> **REQUIRED WORK**:
Write the data out again so that it matches word for word.

Collected data entries:
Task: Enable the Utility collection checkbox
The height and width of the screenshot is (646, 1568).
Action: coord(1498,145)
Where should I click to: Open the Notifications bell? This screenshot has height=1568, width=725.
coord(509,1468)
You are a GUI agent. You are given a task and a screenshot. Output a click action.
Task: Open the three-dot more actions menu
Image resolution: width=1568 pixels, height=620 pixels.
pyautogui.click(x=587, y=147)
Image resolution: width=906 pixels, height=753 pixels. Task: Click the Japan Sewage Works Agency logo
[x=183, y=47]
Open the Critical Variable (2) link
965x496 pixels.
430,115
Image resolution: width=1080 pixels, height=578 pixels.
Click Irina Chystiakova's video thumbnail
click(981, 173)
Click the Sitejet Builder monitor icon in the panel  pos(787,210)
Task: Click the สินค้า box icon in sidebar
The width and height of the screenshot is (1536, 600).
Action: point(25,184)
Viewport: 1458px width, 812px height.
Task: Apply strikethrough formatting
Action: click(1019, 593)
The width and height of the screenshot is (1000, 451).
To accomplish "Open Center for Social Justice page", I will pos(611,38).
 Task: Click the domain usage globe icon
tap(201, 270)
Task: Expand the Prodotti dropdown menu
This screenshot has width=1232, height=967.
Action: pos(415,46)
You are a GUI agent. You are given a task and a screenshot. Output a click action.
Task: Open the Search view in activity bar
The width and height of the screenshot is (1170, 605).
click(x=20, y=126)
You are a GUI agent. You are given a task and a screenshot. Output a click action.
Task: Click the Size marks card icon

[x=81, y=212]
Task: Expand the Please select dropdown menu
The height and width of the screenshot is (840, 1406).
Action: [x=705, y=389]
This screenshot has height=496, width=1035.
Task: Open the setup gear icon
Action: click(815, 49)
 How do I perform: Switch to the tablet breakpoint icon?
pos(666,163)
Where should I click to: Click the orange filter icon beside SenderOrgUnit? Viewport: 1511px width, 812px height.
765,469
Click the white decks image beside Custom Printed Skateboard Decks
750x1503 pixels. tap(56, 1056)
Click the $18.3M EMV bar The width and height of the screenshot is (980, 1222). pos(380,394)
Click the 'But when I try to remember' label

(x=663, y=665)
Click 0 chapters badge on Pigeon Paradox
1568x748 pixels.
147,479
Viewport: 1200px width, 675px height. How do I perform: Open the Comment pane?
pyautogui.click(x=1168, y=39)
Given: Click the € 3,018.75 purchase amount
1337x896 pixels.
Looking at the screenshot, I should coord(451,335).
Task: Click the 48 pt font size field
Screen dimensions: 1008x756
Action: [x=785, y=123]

> **RESULT OF THIS TASK**:
Task: Enable the Utility collection checkbox
The height and width of the screenshot is (646, 1568).
Action: coord(1498,145)
Where should I click to: Open the Notifications bell? This screenshot has height=1568, width=725.
coord(509,1468)
You are a GUI agent. You are given a task and a screenshot. Output a click action.
Task: Open the three-dot more actions menu
Image resolution: width=1568 pixels, height=620 pixels.
pyautogui.click(x=587, y=147)
Image resolution: width=906 pixels, height=753 pixels. Task: Click the Japan Sewage Works Agency logo
[x=183, y=47]
Open the Critical Variable (2) link
965x496 pixels.
430,115
Image resolution: width=1080 pixels, height=578 pixels.
Click Irina Chystiakova's video thumbnail
click(981, 173)
Click the Sitejet Builder monitor icon in the panel  pos(787,210)
Task: Click the สินค้า box icon in sidebar
The width and height of the screenshot is (1536, 600).
Action: point(25,184)
Viewport: 1458px width, 812px height.
Task: Apply strikethrough formatting
Action: click(1019, 593)
The width and height of the screenshot is (1000, 451).
To accomplish "Open Center for Social Justice page", I will pos(611,38).
 Task: Click the domain usage globe icon
tap(201, 270)
Task: Expand the Prodotti dropdown menu
This screenshot has width=1232, height=967.
Action: pos(415,46)
You are a GUI agent. You are given a task and a screenshot. Output a click action.
Task: Open the Search view in activity bar
The width and height of the screenshot is (1170, 605).
click(x=20, y=126)
You are a GUI agent. You are given a task and a screenshot. Output a click action.
Task: Click the Size marks card icon

[x=81, y=212]
Task: Expand the Please select dropdown menu
The height and width of the screenshot is (840, 1406).
Action: [x=705, y=389]
This screenshot has height=496, width=1035.
Task: Open the setup gear icon
Action: click(815, 49)
 How do I perform: Switch to the tablet breakpoint icon?
pos(666,163)
Where should I click to: Click the orange filter icon beside SenderOrgUnit? Viewport: 1511px width, 812px height.
765,469
Click the white decks image beside Custom Printed Skateboard Decks
750x1503 pixels. tap(56, 1056)
Click the $18.3M EMV bar The width and height of the screenshot is (980, 1222). pos(380,394)
Click the 'But when I try to remember' label

(x=663, y=665)
Click 0 chapters badge on Pigeon Paradox
1568x748 pixels.
147,479
Viewport: 1200px width, 675px height. How do I perform: Open the Comment pane?
pyautogui.click(x=1168, y=39)
Given: Click the € 3,018.75 purchase amount
1337x896 pixels.
Looking at the screenshot, I should coord(451,335).
Task: Click the 48 pt font size field
Screen dimensions: 1008x756
Action: [x=785, y=123]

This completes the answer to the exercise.